##### Trecho selecionado
A MÃE QUE ILUMINA O FILHO



   Ontem o Pedro se queixou de dor de ouvido. Quem é pai, sabe: a gente daria tudo para ficar doente no lugar dos nossos pequenos. É o que eu peço a Deus sempre que o Pedro adoece – Senhor, dai-me essa dor. 
   Se diante de uma simples dor de ouvido nos sentimos assim, imaginem qual não é o sentimento da mãe que vê o filho aos poucos perder o sentido da visão. Neste domingo, 13 de março, eu conhecei essa mãe. 
   Anos atrás, a professora londrinense Lucinea Rezende recebeu às cinco horas da manhã um telefonema do filho André, que na época morava em Salvador. Ele simplesmente queria compartilhar com a mãe a beleza de um nascer do Sol. 
   O tempo passou e André, hoje com 43 anos, não pode mais ver. No final de um domingo, Lucinea decidiu passear às margens do Igapó e fotografou com sua câmera um magnífico poente entre os prédios. 
   Costumo dizer que o Sol em Londrina não se põe: ele arde. Talvez com ciúme do azul tão espetacular do céu, a estrela solar recorda, no fim do dia, o sangue dos pioneiros e o incêndio das antigas florestas. A foto de Lucinea, que ilustra a coluna de hoje, traduz com perfeição o sentimento das nossas tardes.
##########
Suas instruções :: Transcreva por inteiro o trecho selecionado acima, sem mudar nada. A listagem abaixo é um material à parte, sem relação com o trecho selecionado.
##### Dados fornecidos
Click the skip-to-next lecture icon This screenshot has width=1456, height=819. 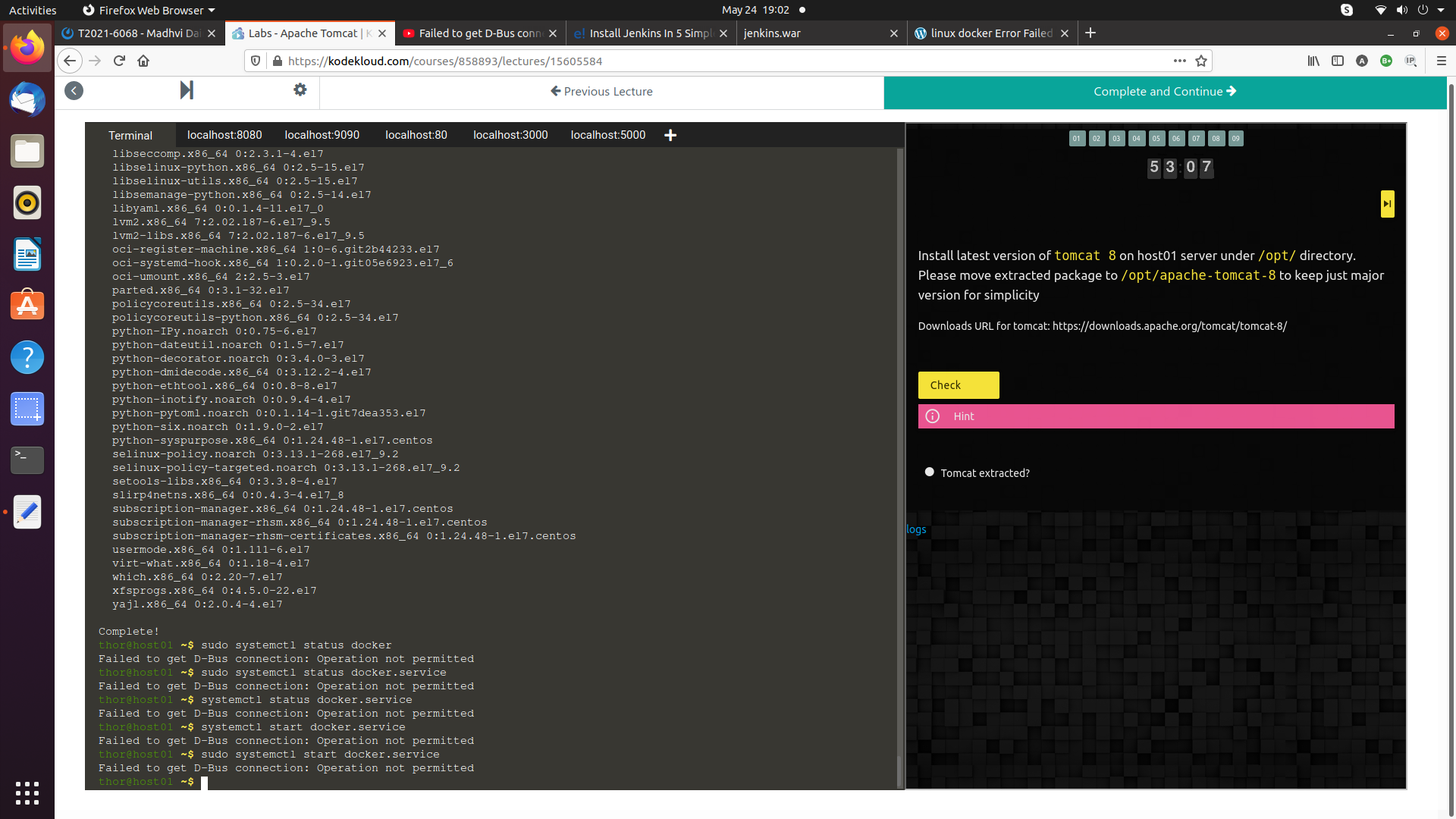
##########
Resposta do exercício ::
A MÃE QUE ILUMINA O FILHO



   Ontem o Pedro se queixou de dor de ouvido. Quem é pai, sabe: a gente daria tudo para ficar doente no lugar dos nossos pequenos. É o que eu peço a Deus sempre que o Pedro adoece – Senhor, dai-me essa dor. 
   Se diante de uma simples dor de ouvido nos sentimos assim, imaginem qual não é o sentimento da mãe que vê o filho aos poucos perder o sentido da visão. Neste domingo, 13 de março, eu conhecei essa mãe. 
   Anos atrás, a professora londrinense Lucinea Rezende recebeu às cinco horas da manhã um telefonema do filho André, que na época morava em Salvador. Ele simplesmente queria compartilhar com a mãe a beleza de um nascer do Sol. 
   O tempo passou e André, hoje com 43 anos, não pode mais ver. No final de um domingo, Lucinea decidiu passear às margens do Igapó e fotografou com sua câmera um magnífico poente entre os prédios. 
   Costumo dizer que o Sol em Londrina não se põe: ele arde. Talvez com ciúme do azul tão espetacular do céu, a estrela solar recorda, no fim do dia, o sangue dos pioneiros e o incêndio das antigas florestas. A foto de Lucinea, que ilustra a coluna de hoje, traduz com perfeição o sentimento das nossas tardes.